Gill, who rose to prominence during the GameStop trading frenzy in early 2021, posted an image on X (formerly Twitter), featuring a still from the movie “Toy Story 2” with a dog image superimposed over Woody’s face.
The still is reportedly a popular meme dubbed "I don't want to play with you anymore", sparking speculation about its hidden meaning.
The post triggered a surge in retail sentiment for GME and AMC, which soared into the ‘bullish’ zone on Stocktwits, accompanied by a spike in message volume.
Gill’s last post in June, also featuring the same dog image, had fueled speculation that it was a nod to online pet retailer Chewy Inc. (CHWY), briefly driving its stock higher.

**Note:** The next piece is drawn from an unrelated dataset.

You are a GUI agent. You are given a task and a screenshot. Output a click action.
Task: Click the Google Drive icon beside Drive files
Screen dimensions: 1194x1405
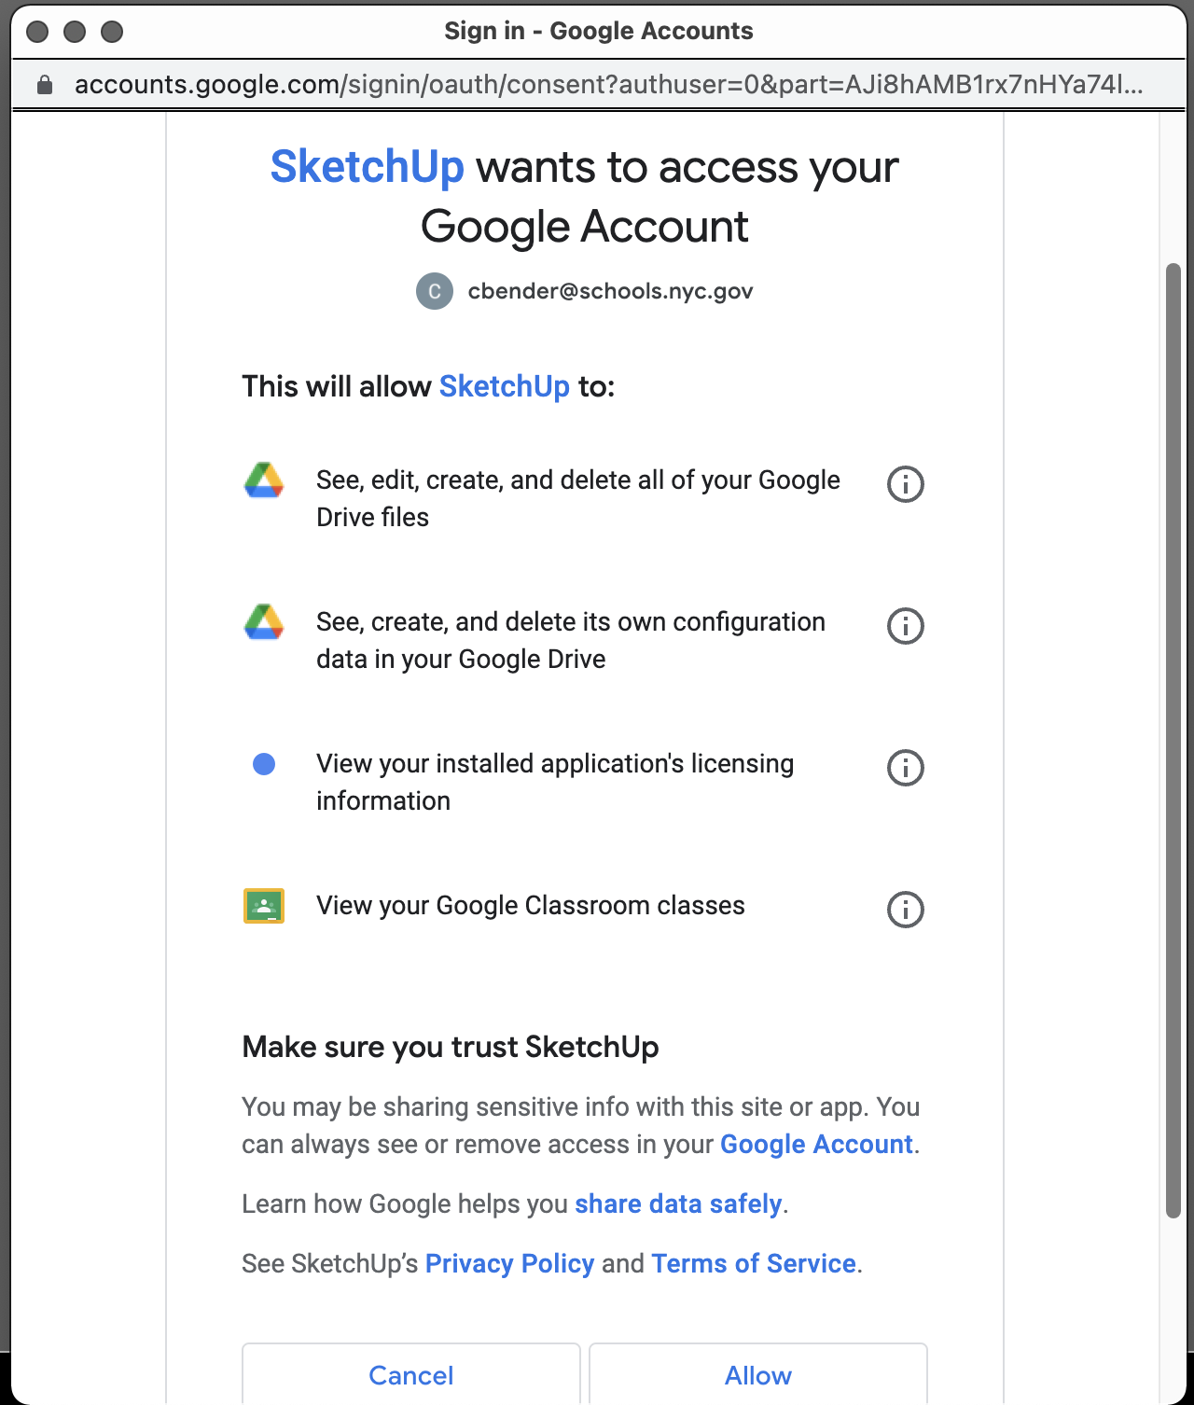point(264,480)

It was later revealed that Gill held a substantial position in Chewy, making his cryptic posts a catalyst for sudden market moves.

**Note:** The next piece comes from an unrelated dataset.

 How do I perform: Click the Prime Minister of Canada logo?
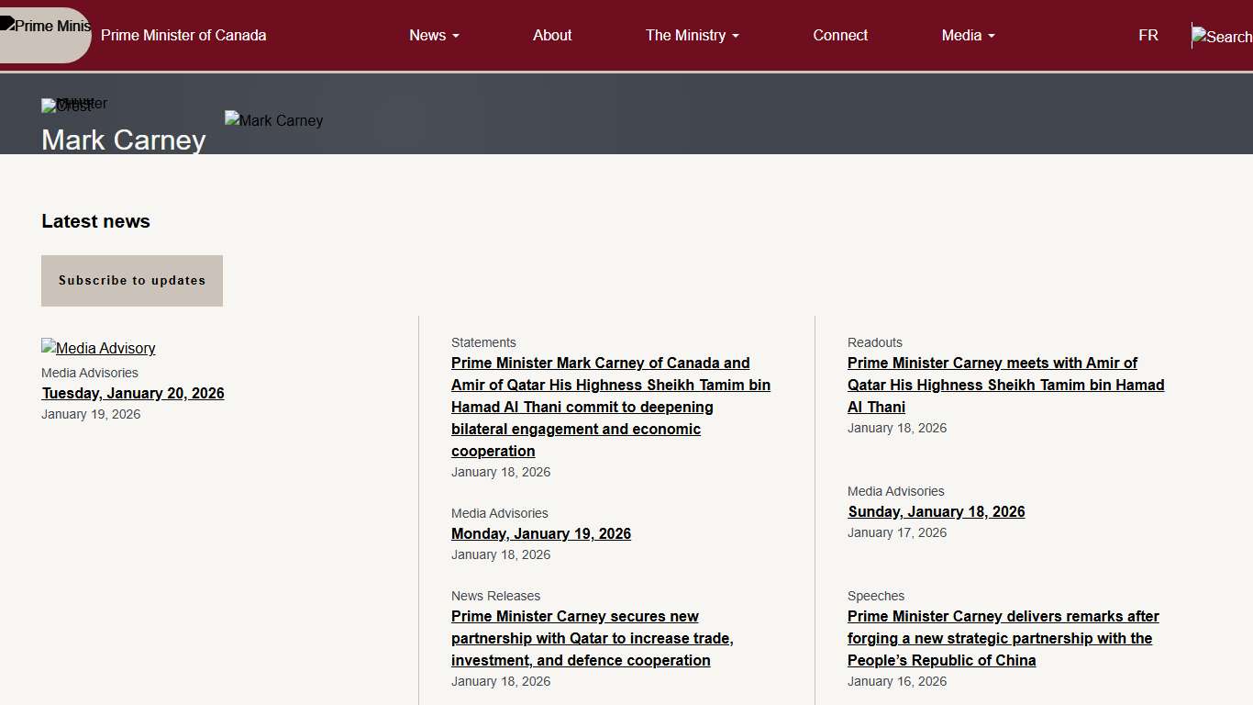point(46,26)
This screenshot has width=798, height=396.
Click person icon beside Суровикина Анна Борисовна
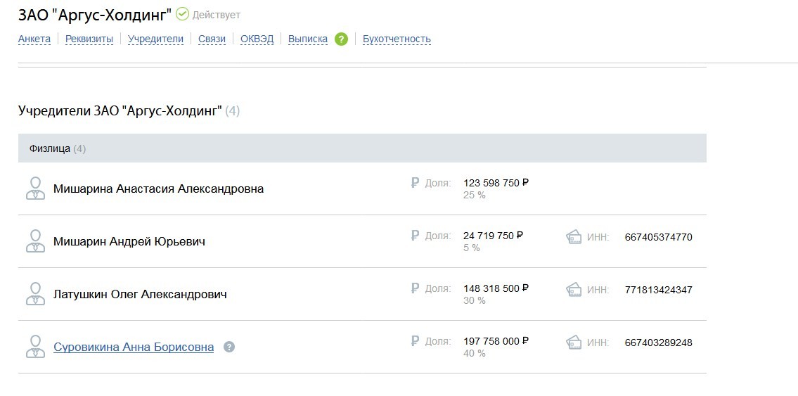(x=35, y=347)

GameStop on Friday saw a trading volume of 13.84 million shares, more than double its daily average, while AMC’s volume climbed to 8.16 million shares.
One Stocktwits user encapsulated the frenzy, saying, “$GME the ‘kitty effect’ should be added to economics books. He is a legend.”

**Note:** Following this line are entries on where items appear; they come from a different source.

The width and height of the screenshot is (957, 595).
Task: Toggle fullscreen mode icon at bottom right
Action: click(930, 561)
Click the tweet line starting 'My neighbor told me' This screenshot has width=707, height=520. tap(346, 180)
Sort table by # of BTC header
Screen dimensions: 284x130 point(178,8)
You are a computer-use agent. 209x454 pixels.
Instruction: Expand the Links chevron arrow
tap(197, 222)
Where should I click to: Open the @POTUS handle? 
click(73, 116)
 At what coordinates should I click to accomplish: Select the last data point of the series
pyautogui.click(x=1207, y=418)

Investors are closely watching GameStop ahead of its second-quarter earnings report on Sept. 10.
Wedbush analyst Michael Pachter expects the company to report a modest improvement in profit, driven by increased interest income from recent share offerings that bolstered its cash reserves by about $3 billion.
However, Pachter warns that GameStop faces "a near insurmountable barrier", including the ongoing shift from physical to digital game sales and the company’s lack of a clear strategy to explore new growth avenues.
AMC, meanwhile, has been battling its own set of challenges. Despite reporting a smaller-than-expected loss in the second quarter, the world’s largest theater chain remains burdened by over $4 billion in debt, limiting its ability to navigate a tough operating environment further strained by the 2023 Hollywood strikes.
Gill’s latest post also stirred up online chatter about his potential exit from Chewy, with retail sentiment on Stocktwits turning ‘bearish’ on the stock.
Whether the influencer is signaling a shift back to GME or merely playing with the meme stock community, one thing is clear: the ‘Roaring Kitty’ effect is still very much alive, and it continues to sway the market.